> **Assignment**
Through the end of the data below, output every line exactly, beginning with the line that contains "Tap the انتخاب".

━━ Provided records

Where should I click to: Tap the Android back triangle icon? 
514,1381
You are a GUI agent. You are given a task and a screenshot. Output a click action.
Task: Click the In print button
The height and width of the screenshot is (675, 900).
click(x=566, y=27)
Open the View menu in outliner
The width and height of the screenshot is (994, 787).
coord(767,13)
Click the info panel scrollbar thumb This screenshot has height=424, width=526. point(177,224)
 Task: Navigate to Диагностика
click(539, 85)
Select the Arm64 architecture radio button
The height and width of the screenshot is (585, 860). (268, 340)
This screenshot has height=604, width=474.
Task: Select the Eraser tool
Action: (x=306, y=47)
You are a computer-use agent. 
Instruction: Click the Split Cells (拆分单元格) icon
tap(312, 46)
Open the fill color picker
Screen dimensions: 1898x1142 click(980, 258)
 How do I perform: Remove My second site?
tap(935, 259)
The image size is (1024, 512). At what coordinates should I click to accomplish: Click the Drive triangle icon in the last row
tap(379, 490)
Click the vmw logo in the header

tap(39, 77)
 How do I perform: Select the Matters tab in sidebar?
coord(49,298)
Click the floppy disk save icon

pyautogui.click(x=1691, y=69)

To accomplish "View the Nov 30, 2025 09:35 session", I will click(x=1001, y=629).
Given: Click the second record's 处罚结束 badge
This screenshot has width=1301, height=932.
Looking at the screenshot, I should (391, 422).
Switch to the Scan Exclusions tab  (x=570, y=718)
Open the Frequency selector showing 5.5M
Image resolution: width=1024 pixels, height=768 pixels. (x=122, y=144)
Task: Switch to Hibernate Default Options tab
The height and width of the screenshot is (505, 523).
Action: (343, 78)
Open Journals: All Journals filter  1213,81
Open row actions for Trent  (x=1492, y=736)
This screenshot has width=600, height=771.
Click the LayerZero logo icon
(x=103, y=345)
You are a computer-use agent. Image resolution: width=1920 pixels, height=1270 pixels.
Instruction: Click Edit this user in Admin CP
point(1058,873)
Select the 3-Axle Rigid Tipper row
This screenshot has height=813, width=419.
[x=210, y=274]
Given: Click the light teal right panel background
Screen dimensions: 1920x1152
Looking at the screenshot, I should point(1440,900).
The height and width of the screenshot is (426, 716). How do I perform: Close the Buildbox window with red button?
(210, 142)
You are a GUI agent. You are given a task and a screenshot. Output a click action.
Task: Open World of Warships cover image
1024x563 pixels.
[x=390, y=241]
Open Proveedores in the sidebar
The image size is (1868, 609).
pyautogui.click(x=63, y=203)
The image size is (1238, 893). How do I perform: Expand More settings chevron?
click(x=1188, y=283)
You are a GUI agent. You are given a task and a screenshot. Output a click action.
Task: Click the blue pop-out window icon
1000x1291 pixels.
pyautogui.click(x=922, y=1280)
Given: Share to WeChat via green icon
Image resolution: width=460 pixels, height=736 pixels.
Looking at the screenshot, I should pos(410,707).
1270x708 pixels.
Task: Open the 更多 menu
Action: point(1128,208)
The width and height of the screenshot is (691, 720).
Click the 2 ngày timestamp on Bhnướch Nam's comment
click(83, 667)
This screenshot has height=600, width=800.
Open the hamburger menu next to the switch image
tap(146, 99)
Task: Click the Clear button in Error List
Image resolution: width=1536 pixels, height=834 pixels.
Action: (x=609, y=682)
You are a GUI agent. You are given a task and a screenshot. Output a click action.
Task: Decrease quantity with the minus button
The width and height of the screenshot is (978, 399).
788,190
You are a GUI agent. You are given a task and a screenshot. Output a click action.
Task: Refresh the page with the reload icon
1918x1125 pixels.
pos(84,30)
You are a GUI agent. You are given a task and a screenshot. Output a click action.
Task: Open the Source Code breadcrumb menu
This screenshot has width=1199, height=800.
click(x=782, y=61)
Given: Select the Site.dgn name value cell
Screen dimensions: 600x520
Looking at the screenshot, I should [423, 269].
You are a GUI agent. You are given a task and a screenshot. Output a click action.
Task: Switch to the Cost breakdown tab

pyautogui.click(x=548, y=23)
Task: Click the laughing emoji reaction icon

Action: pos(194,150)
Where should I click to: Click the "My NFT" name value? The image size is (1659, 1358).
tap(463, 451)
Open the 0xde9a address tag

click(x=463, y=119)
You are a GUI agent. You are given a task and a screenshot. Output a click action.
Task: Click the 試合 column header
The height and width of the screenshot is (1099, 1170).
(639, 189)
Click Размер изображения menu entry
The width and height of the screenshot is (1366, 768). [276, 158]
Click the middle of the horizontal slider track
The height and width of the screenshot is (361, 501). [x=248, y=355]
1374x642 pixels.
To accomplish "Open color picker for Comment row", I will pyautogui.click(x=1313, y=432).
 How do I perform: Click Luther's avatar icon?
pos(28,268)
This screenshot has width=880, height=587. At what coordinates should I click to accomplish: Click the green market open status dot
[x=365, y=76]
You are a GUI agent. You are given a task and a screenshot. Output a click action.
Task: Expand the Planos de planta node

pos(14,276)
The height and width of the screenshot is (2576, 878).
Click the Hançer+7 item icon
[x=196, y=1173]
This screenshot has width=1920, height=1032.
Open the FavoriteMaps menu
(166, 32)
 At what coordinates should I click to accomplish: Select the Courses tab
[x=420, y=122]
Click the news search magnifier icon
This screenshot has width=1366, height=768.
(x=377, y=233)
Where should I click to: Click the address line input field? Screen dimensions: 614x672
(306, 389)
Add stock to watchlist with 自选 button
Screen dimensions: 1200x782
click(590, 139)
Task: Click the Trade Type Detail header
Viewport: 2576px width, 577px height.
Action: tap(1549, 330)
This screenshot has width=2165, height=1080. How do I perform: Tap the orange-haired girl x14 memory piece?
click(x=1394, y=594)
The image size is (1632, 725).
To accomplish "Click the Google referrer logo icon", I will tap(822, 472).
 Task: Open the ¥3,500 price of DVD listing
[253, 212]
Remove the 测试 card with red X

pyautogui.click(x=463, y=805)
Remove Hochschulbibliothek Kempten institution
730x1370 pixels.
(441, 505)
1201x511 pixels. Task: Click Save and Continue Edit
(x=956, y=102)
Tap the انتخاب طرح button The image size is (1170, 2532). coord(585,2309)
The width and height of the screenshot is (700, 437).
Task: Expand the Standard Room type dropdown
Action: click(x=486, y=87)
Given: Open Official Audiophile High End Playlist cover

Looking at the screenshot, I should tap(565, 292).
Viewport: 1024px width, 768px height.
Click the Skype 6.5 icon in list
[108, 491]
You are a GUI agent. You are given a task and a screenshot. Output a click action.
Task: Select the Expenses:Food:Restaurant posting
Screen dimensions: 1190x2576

━━━━

> **Output for this exercise**
Tap the انتخاب طرح button The image size is (1170, 2532). coord(585,2309)
The width and height of the screenshot is (700, 437).
Task: Expand the Standard Room type dropdown
Action: click(x=486, y=87)
Given: Open Official Audiophile High End Playlist cover

Looking at the screenshot, I should tap(565, 292).
Viewport: 1024px width, 768px height.
Click the Skype 6.5 icon in list
[108, 491]
You are a GUI agent. You are given a task and a screenshot. Output a click action.
Task: Select the Expenses:Food:Restaurant posting
Screen dimensions: 1190x2576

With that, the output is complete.